Horses To Follow » King's Apostle

King’s Apostle

King’s Apostle performed with a lot more merit than his finishing position in fifth place suggests in the July Cup at Newmarket last Friday. Drawn closest the stands rail in stall 15, he jumped well, travelled easily up with the pace, and held a perfect position just behind the leader Main Aim on the near side until they passed the three-furlong pole. From that point, the son of King’s Best came under pressure from Johnny Murtagh.

Racing without the visor that he wore for the first time when he won the Diadem Stakes last September, and for the second time in the Golden Jubilee at Royal Ascot last month, he just got a little tapped for toe as the speedsters joined in on the far side. Even so, they didn’t get too far away from him – he was no more than a length and a half behind ultimate winner Fleeting Spirit at the furlong pole – and he began to run on strongly once he met the rising ground. Shortly afterwards, however, he had his momentum seriously checked when Fleeting Spirit came across the track on to Main Aim, who in turn came right into King’s Apostle’s path. Actually, he was the main sufferer in the scrimmaging. He wouldn’t have got to Fleeting Spirit, but he really was finishing strongly and he would almost certainly have been fourth and he could even have finished second or third without the interference.
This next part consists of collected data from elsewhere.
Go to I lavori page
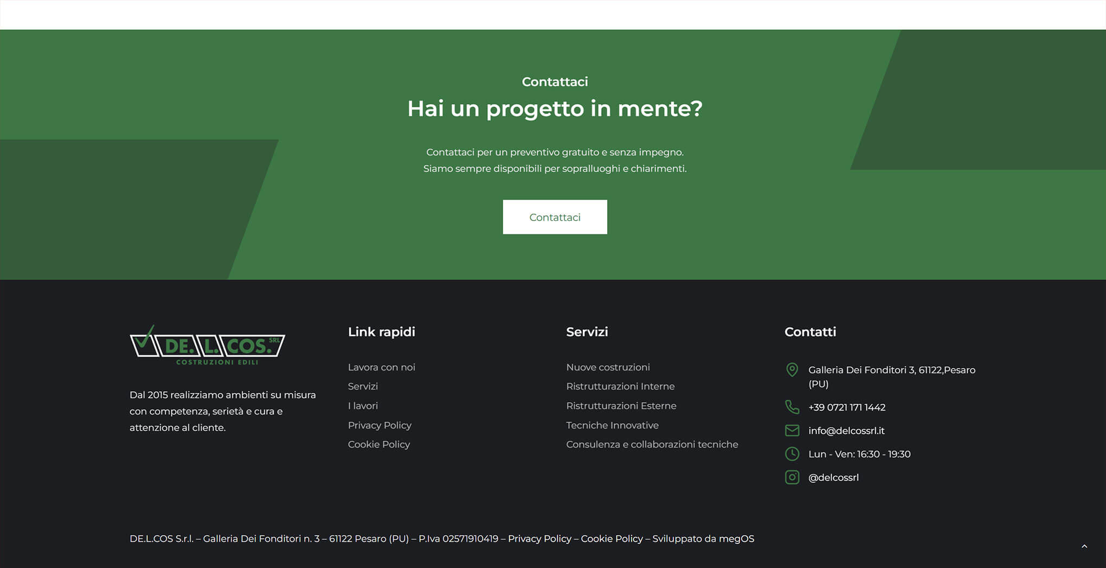Screen dimensions: 1106x568 [363, 406]
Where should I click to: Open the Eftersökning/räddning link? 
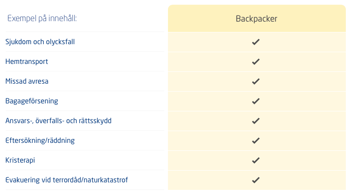tap(40, 141)
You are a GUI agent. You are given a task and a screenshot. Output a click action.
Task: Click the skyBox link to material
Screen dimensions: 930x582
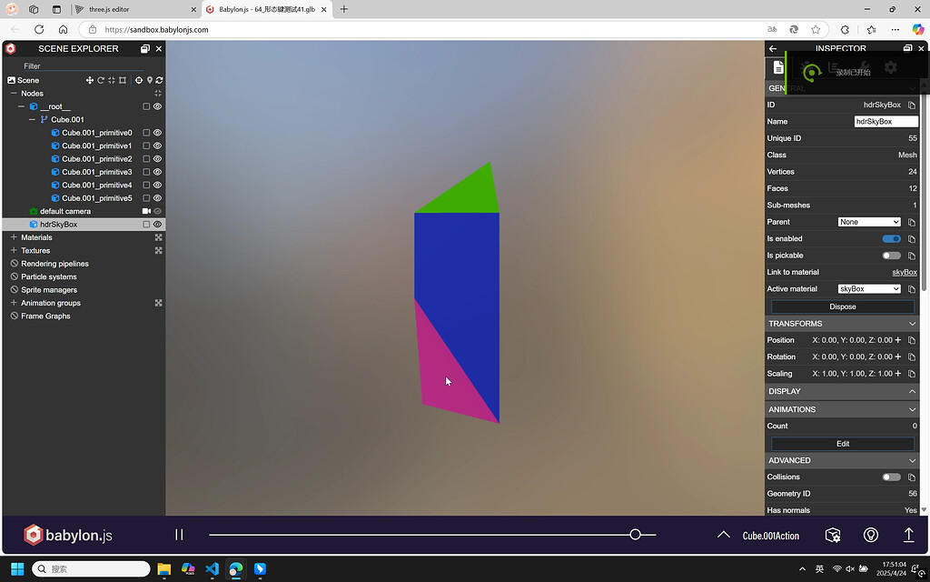904,272
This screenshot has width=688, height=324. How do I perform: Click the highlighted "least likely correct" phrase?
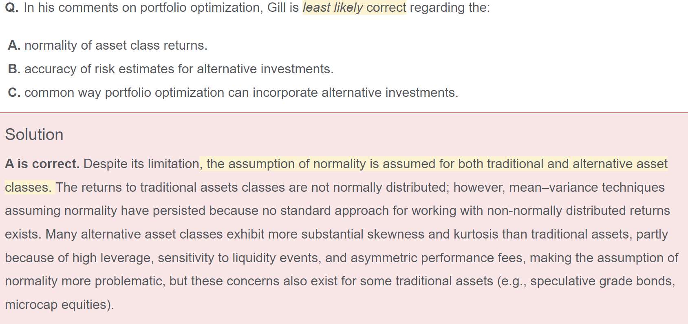point(354,7)
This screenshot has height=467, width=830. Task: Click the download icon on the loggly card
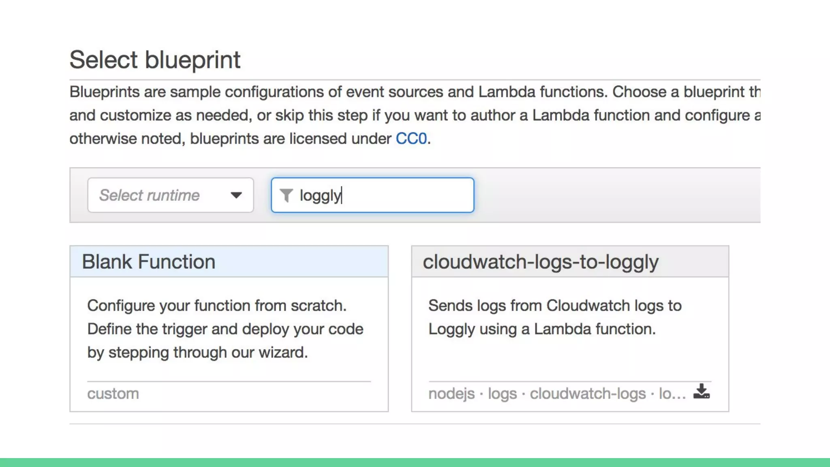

King’s Apostle is a high class sprinter. You can easily forgive him his run in the Golden Jubilee. That race was run in such a strange fashion, slow-fast-slow, and on such unfathomable ground that I have put a line through it for form assessment purposes. King’s Apostle is not a really fashionable horse, and he could be under-rated in something like the Sprint Cup at Haydock in September as long as it doesn’t come up too soft. He may be worth another try at seven furlongs now, a distance over which he won as a three-year-old. He was running on so strongly on Friday, just as he was in the Duke of York Stakes in May, that he looks like he would appreciate another furlong again now. He is not in the Lennox Stakes at Glorious Goodwood, so the Prix de la Foret at Longchamp in October could be the race for him now. Of course, he will probably meet Paco Boy in that, but he should be a decent price against him if both of them line up.